• **EXTRACT**
Friday, August 11, 2017

Republican Repeal and Replace schemes repeat of Failed Polices of the Past.

I've always thought of legislation as a show of values, especially the initial first draft, before saner heads prevail. And so it is again with another idea being floated by Sens. Bill Cassidy and Lindsey Graham. You know there's a problem right off the bat if "little dictator" Scott Walker signs off on the deal:

Imagine the governor holding each and every citizen hostage over their health care, that's what this means.

You’ll also notice in the Cassidy-Graham proposal below that if you are anything but a Republican living in a red state, you most certainly don’t count. You lost, winner take all, including your health insurance:
“We need to let states take care of themselves and give power back to patients,” Sen. Bill Cassidy (R-LA) wrote in a recent op-ed for the Washington Post. “Let a blue state do a blue thing and a red state such as mine take a different, conservative approach.”

• **SUPPLIED INFORMATION**
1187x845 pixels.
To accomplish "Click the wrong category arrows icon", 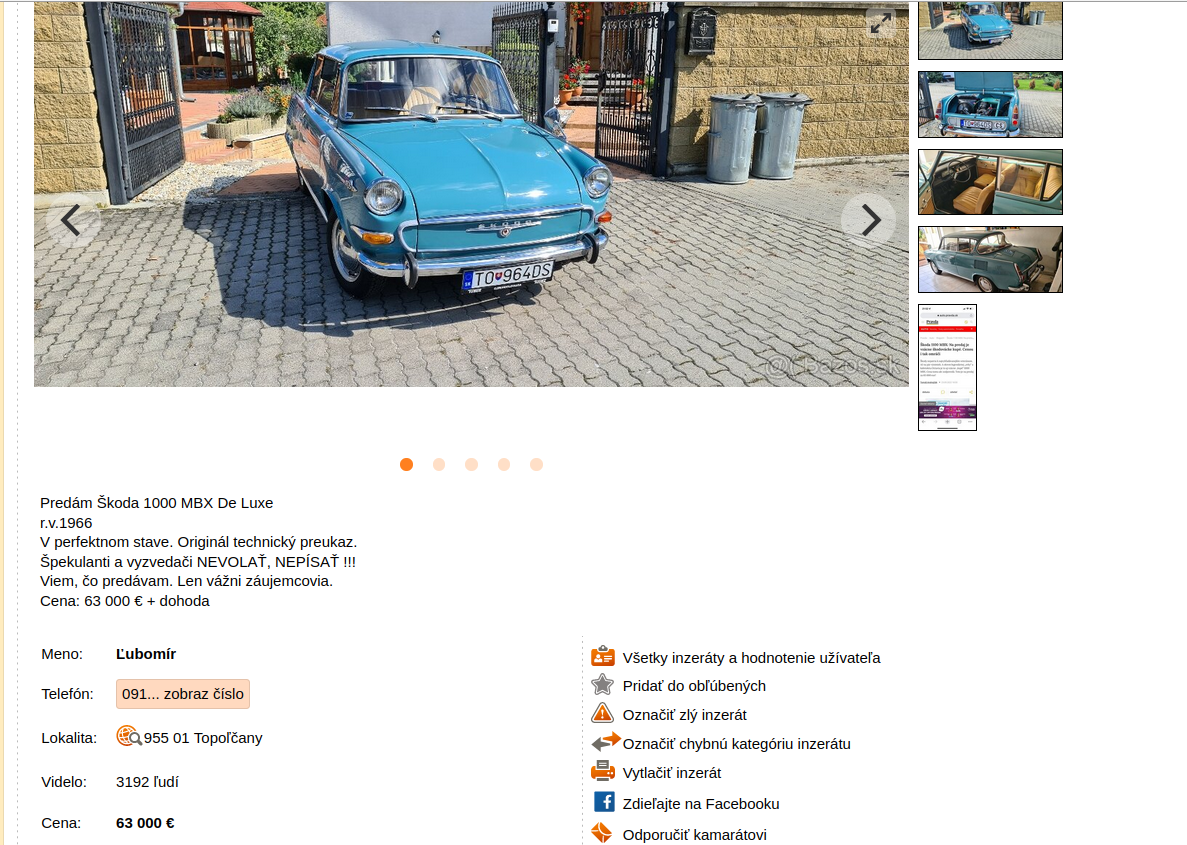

• **REQUIRED WORK**
(a) From the post about the Cassidy-Graham health care proposal, extract the passage between "Friday, August 11, 2017" and "what this means.", inclusive.
(b) Extend the post about the Cassidy-Graham health care proposal, picking up right after its final sentence.
The listing has no connection to the post about the Cassidy-Graham health care proposal.

• **WRITTEN RESPONSES**
(a)
Friday, August 11, 2017

Republican Repeal and Replace schemes repeat of Failed Polices of the Past.

I've always thought of legislation as a show of values, especially the initial first draft, before saner heads prevail. And so it is again with another idea being floated by Sens. Bill Cassidy and Lindsey Graham. You know there's a problem right off the bat if "little dictator" Scott Walker signs off on the deal:

Imagine the governor holding each and every citizen hostage over their health care, that's what this means.

(b)
The proposal would eliminate the subsidies for private insurance and end the Medicaid expansion ... marketplaces would no longer exist ... The federal government would convert some (but not all) of that spending into a lump-sum payment to states. States could choose to spend this money on providing insurance — or they could use it to fund high-risk pools, or do other activities to pay the bills of patients with high medical needs. 
But this new Cassidy-Graham bill would not allow a state like California to keep the Affordable Care Act in place unless it wanted to kick in significantly more money. Here’s why:
1. The complex funding formula used to divvy up the big pot of money would tilt more funding toward sparsely populated states ... than those with denser, more urban populations.

2. It would also take the current Medicaid expansion spending from the 30 states that participate in the program and divvy it up among all 50 states. For a place like Texas, which has not expanded Medicaid, this would be a windfall ... but California would be dramatically disadvantaged.

3. Cassidy-Graham includes a requirement that insurance plans accept all applicants regardless of preexisting conditions. 

4. Ends the two policies: the mandate to purchase coverage and the tax subsidies to make coverage affordable ... little incentive for those who are relatively healthy to purchase plans.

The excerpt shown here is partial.